▸ **Listed records**:
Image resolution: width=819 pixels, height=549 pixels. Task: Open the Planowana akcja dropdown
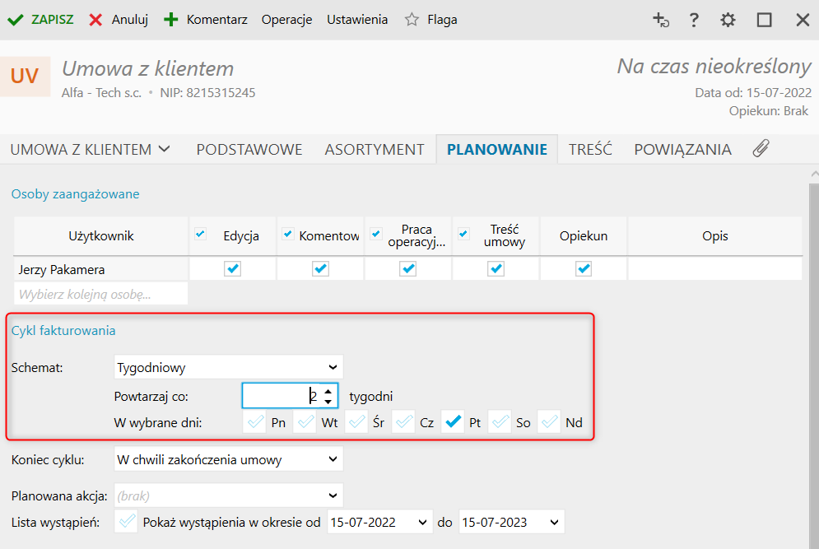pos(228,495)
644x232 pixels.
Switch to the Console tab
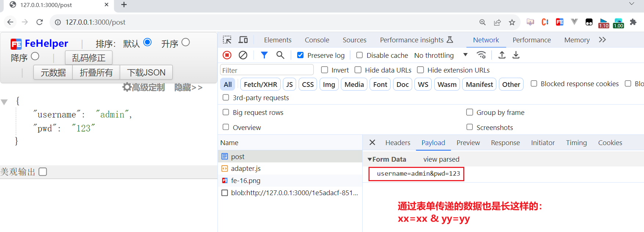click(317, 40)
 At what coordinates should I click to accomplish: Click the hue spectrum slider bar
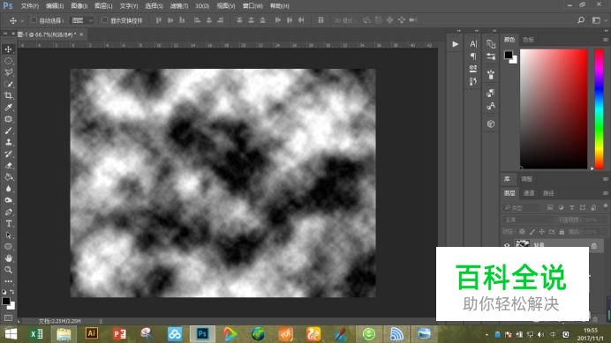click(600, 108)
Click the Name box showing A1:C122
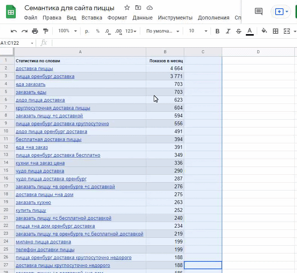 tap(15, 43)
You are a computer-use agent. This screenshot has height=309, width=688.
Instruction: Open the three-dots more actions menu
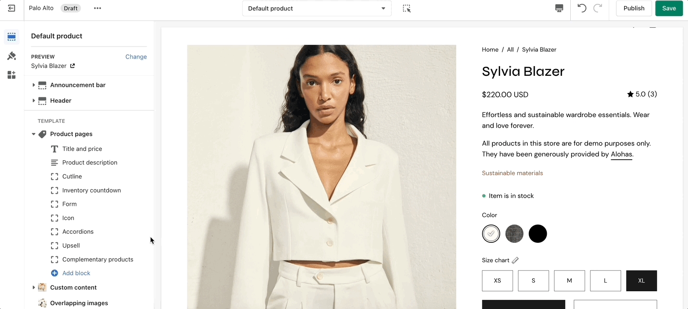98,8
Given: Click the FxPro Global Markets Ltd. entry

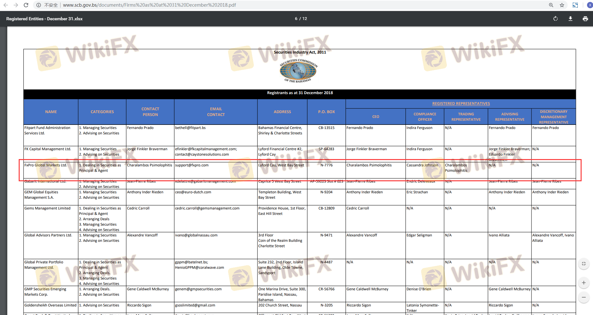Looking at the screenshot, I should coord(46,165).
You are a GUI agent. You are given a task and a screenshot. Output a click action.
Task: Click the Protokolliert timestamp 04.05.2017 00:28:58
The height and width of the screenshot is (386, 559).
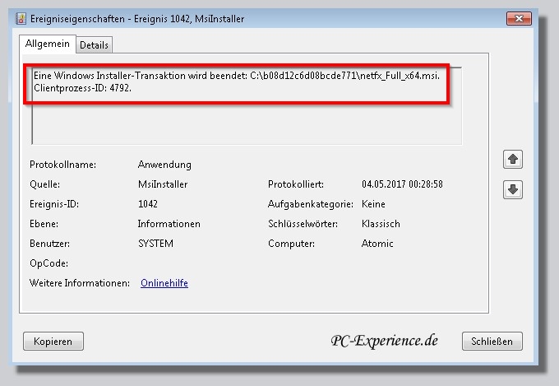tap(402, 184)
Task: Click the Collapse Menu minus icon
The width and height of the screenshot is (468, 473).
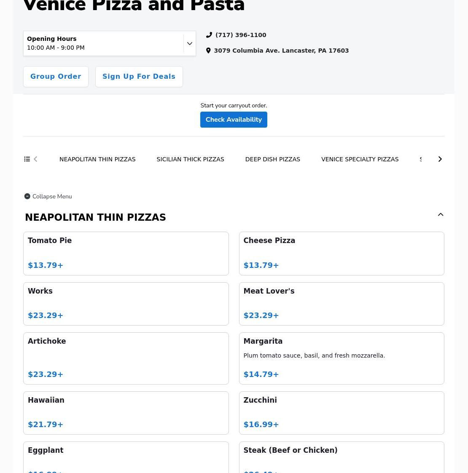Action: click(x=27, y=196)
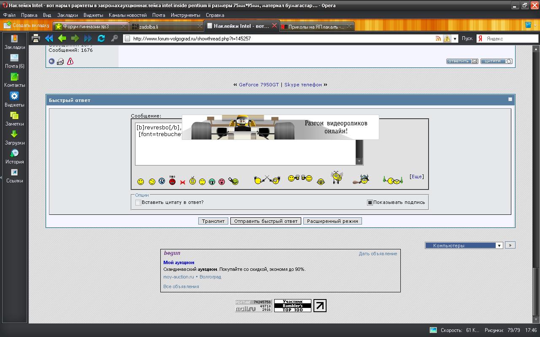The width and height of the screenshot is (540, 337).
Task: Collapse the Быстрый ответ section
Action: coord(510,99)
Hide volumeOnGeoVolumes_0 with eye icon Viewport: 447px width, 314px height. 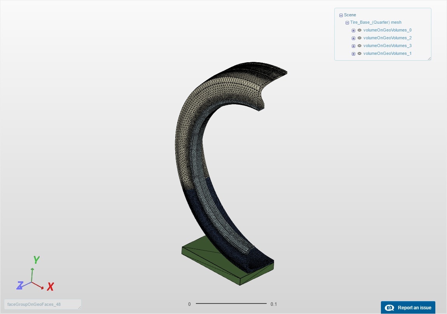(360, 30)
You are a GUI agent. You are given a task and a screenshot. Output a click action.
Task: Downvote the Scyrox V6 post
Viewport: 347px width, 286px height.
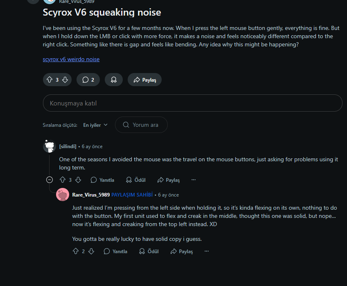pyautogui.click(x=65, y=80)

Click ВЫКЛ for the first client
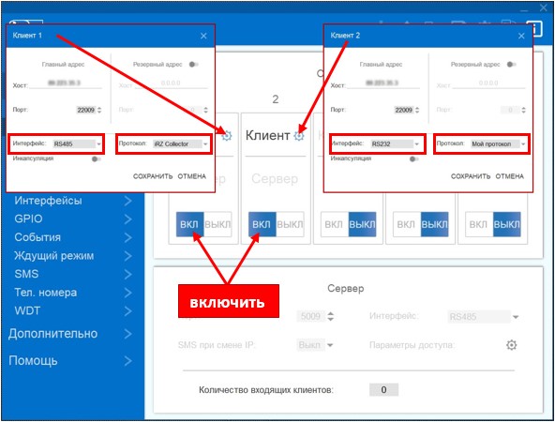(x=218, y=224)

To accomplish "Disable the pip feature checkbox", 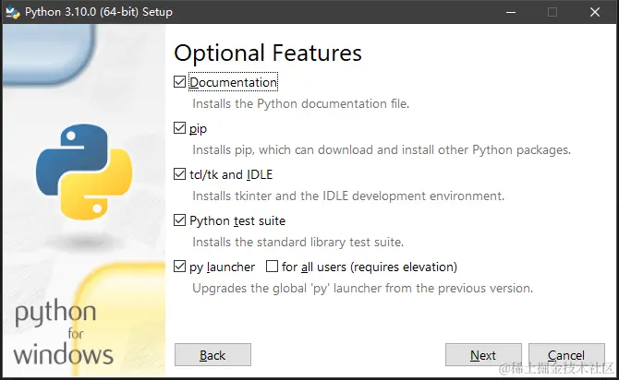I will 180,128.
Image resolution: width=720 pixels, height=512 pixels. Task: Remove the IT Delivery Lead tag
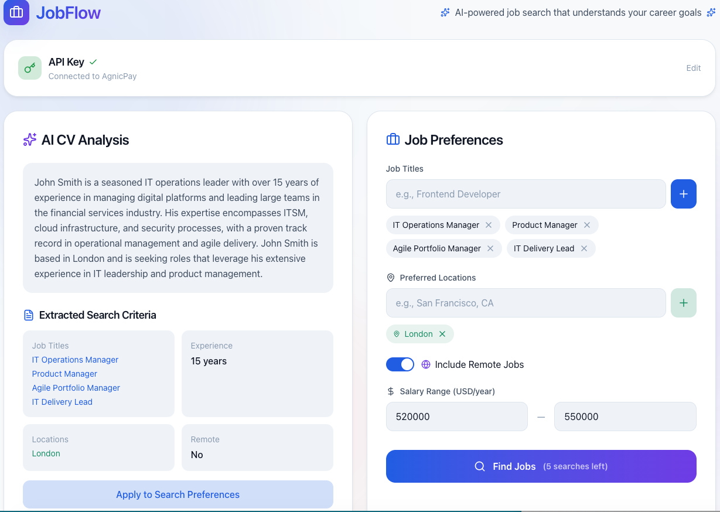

▸ **Work order**: Go back to the listing above and write out the lines starting at the one with "Click the Name box showing A1:C122" and ending at the one with "Task: Click the Protokolliert", inclusive, exactly and without pictures.

▸ **Answer box**:
Click the Name box showing A1:C122
 tap(15, 43)
You are a computer-use agent. This screenshot has height=309, width=688.
Instruction: Open the three-dots more actions menu
98,8
Given: Click the FxPro Global Markets Ltd. entry

Looking at the screenshot, I should coord(46,165).
You are a GUI agent. You are given a task and a screenshot. Output a click action.
Task: Click the Protokolliert timestamp 04.05.2017 00:28:58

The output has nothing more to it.